Él propone crear programas de cero para investigar cómo nace el propio caos. Y se le ha ocurrido que tal vez el universo entero esté regido por un juego similar, a un nivel subatómico, en el que las piezas son tan pequeñas que no existen el espacio ni el tiempo, sino que es el propio juego el que los produce.

Y se pregunta: ¿si esto es así, todo el universo está predestinado? Después de todo, la Regla 30 está prefijada, tanto si la haces tú como si la hago yo, te sale exactamente lo mismo.

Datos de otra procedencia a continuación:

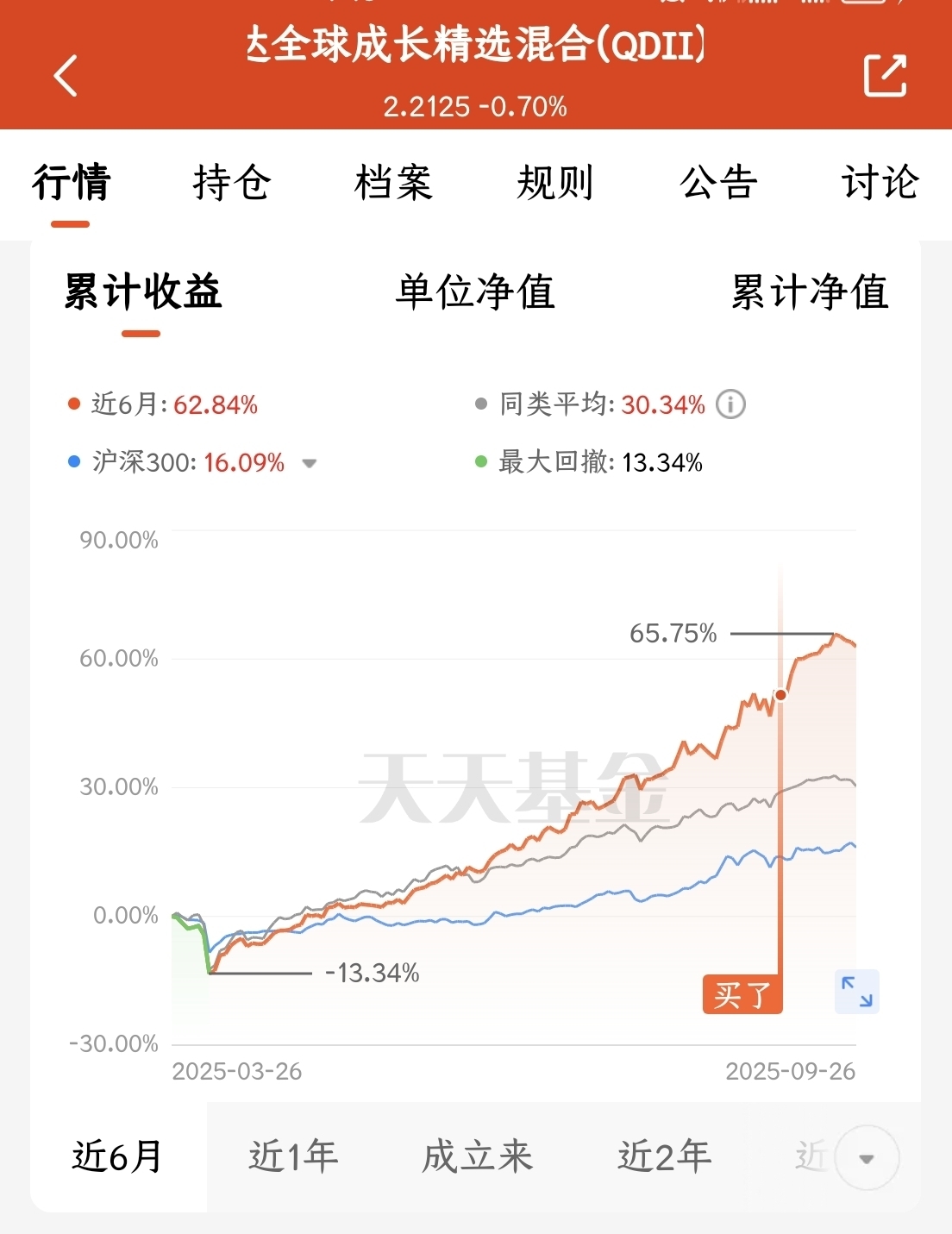Switch to the 持仓 tab
The height and width of the screenshot is (1234, 952).
pos(232,183)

Y plantea la respuesta con una palabra: irreductibilidad.


En la Regla 30, que puede extenderse hasta el infinito, la fila un millón es muy concreta, no va a cambiar nunca, pero la única manera de llegar a ella es haciendo las 999.999 filas anteriores. Es irreductible, es decir, no hay otro camino más corto. La única manera que tendríamos de predecir qué vas a hacer después de leer este texto es volver a crear el universo entero hasta que lo vuelvas a leer. Así, que, en cierto modo, el libre albedrío podría ser compatible con un universo predestinado.

Wolfram admite que encontrar la fórmula del universo es un objetivo abrumador y es muy difícil afrontarlo, y que tal vez no exista, o existe pero no la hallaremos nunca. Y mientras el resto de los científicos buscan una gran teoría unificada, él sigue probando al revés, igual que cuando encontró la Regla 30: probando todas las reglas posibles en juegos sencillos.


Sus progresos hasta ahora, aunque muy lejos de dar con un resultado, son interesantes. Igual que con las reglas de sus otros juegos, hay muchas que no tienen sentido, pero ha encontrado otras que se acercan remotamente a lo que podríamos entender como las bases de un universo.

Y eso plantea que igual, junto a nuestro universo, nacieron muchos otros universos a la vez, cada uno con sus propias reglas, pero el espacio y el tiempo sólo tienen sentido en unos pocos, como éste, y, quién sabe, tal vez nuestro universo sea la Regla 42.